In a joint letter to the EU presidency released today, the leaders of the two countries said the EU should propose all hedge funds and other private investment firms that could pose a systemic risk should be registered, regulated and supervised.
"The top priority is the putting in place of a new global financial architecture," French President Nicolas Sarkozy and German Chancellor Angela Merkel wrote in the letter, released in Berlin and also addressed to European Commission President Jose Manuel Barroso.
Divisions between key players have opened up in the run-up to the April 2nd summit in London of G20 leaders, with France and Germany rejecting US demands to spend more to fight recession. They want the G20 meeting to focus on tighter regulation.
Finance ministers from the G20 last weekend put on a united front and vowed to rescue troubled emerging market economies. They also said they would use their full fiscal and monetary firepower to combat the worst downturn since the 1930s.
But France and Germany made clear in their letter where their priorities were. The two leaders said EU stimulus packages showed Europe was leading the battle against the global downturn.

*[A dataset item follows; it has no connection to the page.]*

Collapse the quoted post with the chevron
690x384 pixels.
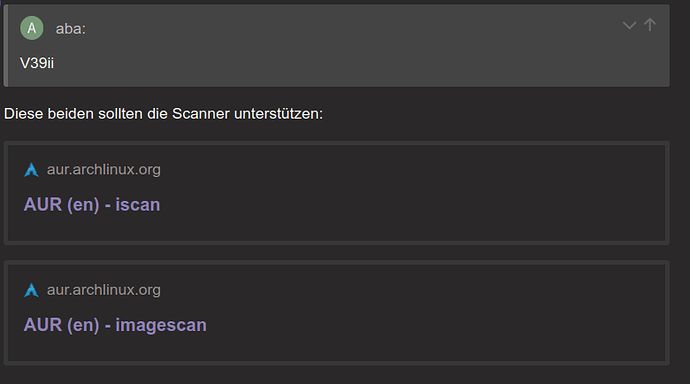pos(629,26)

The EU should also look at drawing up a sanctions mechanism for countries that are uncooperative on regulation and transparency, said Ms Merkel and Mr Sarkozy.
They said they welcomed signals from the European Union that it would be ready to help any member that needed support, saying solidarity and responsibility were key principles for the EU.

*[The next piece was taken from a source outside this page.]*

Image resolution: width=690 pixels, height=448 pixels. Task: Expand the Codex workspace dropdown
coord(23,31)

"In accordance with these principles, France and Germany welcome (the fact) that the EU has shown itself to be prepared and capable of helping those member states which need support."
"They emphasise the euro zone is not a 'closed society'."
In their letter to Czech prime minister Mirek Topolanek, whose country holds the rotating EU presidency, Ms Merkel and Mr Sarkozy did not elaborate on those comments.
Speculation has grown that EU members might have to help those in a weaker financial situation, such as Ireland or Greece. One option mentioned has been the issuance of a joint euro zone bond, although there has been little support for this idea from countries like Germany.